Messe in Enge und Ekstase

Zwischen dem 26. und 30. März 2025 spielten Amenra an fünf aufeinanderfolgenden Abenden im Brüsseler Ancienne Belgique – eine Konzertreihe, die nicht nur der Vorstellung ihrer neuen Doppel-EP „De Toorn / With Fang And Claw“ diente, sondern auch als Vorbereitung auf die ab Mitte April anstehende Europa-Tournee. Nur vier Tage vor diesem intensiven Heimspiel-Marathon gastierte die belgische Sludge- und Post-Metal-Institution im luxemburgischen Den Atelier. Das Konzert war nicht nur als Generalprobe gedacht, sondern markierte zugleich den ersten Auftritt mit Bassistin Amy Tung Barrysmith, die als Nachfolgerin von Tim De Gieter vorgestellt wurde.
Als Opener mit dabei: die Genter Noise-Rock-Band Youff.

Youff


Eigentlich hätten Youff um 19:30 Uhr auf die Bühne des Den Atelier krachen sollen – tatsächlich dauert es eine gute Viertelstunde länger, bis sich das belgische Quartett aus Gent endlich in Position gebracht hat.
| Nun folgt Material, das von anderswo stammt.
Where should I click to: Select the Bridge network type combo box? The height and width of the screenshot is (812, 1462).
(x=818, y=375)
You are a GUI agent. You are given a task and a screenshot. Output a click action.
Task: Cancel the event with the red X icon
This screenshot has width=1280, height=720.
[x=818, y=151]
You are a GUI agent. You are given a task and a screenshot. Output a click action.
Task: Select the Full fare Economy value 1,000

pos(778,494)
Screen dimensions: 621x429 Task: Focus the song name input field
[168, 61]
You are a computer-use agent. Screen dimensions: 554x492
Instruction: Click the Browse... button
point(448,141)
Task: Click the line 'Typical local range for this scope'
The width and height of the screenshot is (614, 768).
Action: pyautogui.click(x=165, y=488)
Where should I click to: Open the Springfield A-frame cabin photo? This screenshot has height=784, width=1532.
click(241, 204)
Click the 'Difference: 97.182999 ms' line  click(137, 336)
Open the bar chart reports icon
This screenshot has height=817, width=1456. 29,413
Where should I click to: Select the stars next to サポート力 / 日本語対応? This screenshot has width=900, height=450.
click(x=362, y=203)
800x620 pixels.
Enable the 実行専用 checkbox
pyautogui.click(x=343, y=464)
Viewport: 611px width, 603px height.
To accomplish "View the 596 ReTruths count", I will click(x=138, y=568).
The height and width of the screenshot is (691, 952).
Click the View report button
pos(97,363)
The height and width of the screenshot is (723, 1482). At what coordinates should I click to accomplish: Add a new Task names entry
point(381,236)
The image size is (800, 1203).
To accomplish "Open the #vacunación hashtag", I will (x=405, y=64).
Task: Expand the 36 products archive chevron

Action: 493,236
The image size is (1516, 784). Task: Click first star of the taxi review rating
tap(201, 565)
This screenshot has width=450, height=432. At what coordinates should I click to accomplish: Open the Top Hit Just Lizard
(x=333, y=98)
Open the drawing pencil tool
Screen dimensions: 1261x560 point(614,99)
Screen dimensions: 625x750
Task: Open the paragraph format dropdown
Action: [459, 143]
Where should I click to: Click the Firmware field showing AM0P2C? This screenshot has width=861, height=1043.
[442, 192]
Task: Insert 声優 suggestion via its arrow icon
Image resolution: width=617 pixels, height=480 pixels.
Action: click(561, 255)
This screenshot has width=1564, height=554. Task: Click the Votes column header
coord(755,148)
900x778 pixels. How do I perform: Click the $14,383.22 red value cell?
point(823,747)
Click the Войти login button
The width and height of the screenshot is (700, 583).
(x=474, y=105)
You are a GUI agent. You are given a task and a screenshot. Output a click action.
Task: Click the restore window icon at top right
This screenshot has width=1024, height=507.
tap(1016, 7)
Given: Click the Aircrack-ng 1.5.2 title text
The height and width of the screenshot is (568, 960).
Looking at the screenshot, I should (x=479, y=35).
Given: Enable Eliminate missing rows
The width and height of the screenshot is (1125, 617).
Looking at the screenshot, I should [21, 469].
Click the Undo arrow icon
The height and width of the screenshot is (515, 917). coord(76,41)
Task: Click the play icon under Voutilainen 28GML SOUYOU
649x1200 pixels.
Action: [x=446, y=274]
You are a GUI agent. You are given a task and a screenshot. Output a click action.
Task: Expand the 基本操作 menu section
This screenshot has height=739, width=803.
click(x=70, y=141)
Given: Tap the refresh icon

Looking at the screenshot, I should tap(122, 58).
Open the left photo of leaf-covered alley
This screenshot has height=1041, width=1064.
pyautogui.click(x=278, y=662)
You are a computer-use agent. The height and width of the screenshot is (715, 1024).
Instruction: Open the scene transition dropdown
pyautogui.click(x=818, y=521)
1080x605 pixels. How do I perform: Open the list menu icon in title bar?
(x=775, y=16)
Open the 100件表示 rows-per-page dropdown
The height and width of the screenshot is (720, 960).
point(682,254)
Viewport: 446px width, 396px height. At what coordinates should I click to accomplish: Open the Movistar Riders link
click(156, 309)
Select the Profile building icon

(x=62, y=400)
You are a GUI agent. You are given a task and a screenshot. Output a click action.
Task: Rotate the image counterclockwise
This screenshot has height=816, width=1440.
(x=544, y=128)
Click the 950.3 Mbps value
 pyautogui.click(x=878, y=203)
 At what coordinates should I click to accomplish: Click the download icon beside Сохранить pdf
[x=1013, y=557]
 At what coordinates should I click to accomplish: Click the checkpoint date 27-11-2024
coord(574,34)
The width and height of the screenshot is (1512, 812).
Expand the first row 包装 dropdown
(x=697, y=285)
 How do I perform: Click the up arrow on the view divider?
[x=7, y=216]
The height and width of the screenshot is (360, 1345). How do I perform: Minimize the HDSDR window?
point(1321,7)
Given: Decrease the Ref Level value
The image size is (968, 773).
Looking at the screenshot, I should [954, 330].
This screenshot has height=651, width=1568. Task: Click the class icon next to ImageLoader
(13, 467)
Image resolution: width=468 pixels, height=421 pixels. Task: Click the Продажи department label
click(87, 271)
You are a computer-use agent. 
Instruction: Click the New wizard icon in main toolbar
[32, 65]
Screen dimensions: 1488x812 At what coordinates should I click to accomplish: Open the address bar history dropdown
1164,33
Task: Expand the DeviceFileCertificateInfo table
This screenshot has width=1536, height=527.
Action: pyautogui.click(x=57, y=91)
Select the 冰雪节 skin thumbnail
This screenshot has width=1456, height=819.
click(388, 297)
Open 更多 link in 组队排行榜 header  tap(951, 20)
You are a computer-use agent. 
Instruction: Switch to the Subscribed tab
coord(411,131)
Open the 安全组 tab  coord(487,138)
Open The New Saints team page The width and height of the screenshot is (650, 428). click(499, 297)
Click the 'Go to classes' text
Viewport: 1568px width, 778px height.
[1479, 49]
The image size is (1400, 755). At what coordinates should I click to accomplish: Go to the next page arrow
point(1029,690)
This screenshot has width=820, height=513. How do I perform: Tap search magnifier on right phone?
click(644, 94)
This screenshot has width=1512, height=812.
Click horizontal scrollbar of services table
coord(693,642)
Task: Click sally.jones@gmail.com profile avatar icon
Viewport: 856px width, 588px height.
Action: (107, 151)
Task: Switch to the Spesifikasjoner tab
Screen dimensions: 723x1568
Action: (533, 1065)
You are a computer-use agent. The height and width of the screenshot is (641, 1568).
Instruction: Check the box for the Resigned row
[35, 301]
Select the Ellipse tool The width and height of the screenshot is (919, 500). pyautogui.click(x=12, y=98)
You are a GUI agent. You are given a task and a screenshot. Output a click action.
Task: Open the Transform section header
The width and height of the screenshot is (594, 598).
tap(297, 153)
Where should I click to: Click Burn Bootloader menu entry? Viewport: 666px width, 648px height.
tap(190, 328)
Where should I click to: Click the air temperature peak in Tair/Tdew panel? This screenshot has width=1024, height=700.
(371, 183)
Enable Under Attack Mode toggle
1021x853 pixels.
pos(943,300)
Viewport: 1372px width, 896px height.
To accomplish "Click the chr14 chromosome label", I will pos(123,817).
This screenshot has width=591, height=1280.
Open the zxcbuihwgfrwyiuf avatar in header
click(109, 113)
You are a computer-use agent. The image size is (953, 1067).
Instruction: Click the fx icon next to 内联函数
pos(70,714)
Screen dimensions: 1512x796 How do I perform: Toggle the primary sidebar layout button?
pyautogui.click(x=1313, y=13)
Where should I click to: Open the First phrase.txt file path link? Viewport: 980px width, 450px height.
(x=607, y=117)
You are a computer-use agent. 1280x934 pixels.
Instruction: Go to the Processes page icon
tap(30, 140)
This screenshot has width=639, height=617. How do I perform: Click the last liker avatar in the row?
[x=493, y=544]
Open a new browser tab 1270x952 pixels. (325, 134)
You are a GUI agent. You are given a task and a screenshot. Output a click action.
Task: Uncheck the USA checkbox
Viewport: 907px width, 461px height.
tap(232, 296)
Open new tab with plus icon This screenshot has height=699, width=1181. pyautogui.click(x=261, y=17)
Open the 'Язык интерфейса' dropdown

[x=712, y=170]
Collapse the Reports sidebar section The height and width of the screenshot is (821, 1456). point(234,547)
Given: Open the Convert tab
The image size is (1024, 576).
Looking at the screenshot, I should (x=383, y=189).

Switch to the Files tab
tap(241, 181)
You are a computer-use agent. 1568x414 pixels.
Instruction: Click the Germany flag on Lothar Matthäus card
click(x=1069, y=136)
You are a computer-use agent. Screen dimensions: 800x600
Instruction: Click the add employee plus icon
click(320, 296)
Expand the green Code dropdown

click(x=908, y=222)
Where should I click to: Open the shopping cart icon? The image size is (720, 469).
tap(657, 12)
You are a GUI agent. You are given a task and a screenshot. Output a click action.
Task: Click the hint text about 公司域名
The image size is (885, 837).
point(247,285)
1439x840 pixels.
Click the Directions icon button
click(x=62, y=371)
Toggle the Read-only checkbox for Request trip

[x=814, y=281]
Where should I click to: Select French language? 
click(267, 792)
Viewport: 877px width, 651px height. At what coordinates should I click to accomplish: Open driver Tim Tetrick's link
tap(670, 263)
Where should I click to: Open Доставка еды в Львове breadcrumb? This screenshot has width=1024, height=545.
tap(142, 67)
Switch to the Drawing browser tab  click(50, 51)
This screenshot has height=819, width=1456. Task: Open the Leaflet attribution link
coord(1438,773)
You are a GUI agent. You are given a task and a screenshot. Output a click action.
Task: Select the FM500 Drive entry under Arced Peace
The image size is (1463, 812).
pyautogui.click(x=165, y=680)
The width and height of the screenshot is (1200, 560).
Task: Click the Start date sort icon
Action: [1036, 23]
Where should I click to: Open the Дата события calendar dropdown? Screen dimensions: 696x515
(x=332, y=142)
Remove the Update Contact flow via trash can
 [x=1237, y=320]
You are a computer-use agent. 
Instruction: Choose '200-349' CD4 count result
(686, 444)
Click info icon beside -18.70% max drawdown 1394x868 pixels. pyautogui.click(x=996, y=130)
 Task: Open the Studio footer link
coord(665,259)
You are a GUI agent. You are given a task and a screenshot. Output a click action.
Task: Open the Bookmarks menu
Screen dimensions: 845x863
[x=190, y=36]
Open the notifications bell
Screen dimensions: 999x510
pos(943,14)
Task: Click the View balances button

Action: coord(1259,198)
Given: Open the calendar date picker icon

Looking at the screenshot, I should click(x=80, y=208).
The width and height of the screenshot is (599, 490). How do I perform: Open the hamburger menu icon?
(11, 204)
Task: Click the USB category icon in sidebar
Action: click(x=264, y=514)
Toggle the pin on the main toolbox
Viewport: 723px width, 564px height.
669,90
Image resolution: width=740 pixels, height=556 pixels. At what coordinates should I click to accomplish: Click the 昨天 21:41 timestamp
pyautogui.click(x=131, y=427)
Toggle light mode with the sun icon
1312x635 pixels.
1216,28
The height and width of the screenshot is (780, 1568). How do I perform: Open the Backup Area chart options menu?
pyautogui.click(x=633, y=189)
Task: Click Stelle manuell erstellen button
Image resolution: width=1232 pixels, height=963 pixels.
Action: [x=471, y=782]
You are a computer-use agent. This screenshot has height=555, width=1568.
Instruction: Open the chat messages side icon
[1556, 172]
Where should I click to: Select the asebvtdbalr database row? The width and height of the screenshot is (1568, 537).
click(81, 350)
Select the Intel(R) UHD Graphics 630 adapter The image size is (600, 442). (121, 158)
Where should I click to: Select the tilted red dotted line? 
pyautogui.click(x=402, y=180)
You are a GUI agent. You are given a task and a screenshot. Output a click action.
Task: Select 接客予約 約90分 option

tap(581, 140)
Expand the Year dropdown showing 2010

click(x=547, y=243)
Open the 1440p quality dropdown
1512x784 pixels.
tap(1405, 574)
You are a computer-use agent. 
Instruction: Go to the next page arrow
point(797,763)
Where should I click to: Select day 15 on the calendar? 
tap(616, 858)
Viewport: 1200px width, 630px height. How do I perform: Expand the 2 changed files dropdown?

Die Verspätung war letztlich vollkommen in Ordnung, da die musikalische Reise des Quintetts für meinen Geschmack zu anstrengend ausfiel.
Youff spielen eine Mischung aus Noise Rock und Post Metal – auf dem Papier durchaus spannend, in der Praxis leider weniger. Die Gitarristen Arjen Verswijvelt und Victor Goemaere klirren und sägen sich durch monotone Riffwände, Bassist Filip Brans legt wütend pumpende Basslinien darunter und Drummer Manu Mahie bearbeitete sein Schlagzeug mit wilder Entschlossenheit. Das Ganze war heavy as Fuck, aber leider auch monoton und sehr repetitiv.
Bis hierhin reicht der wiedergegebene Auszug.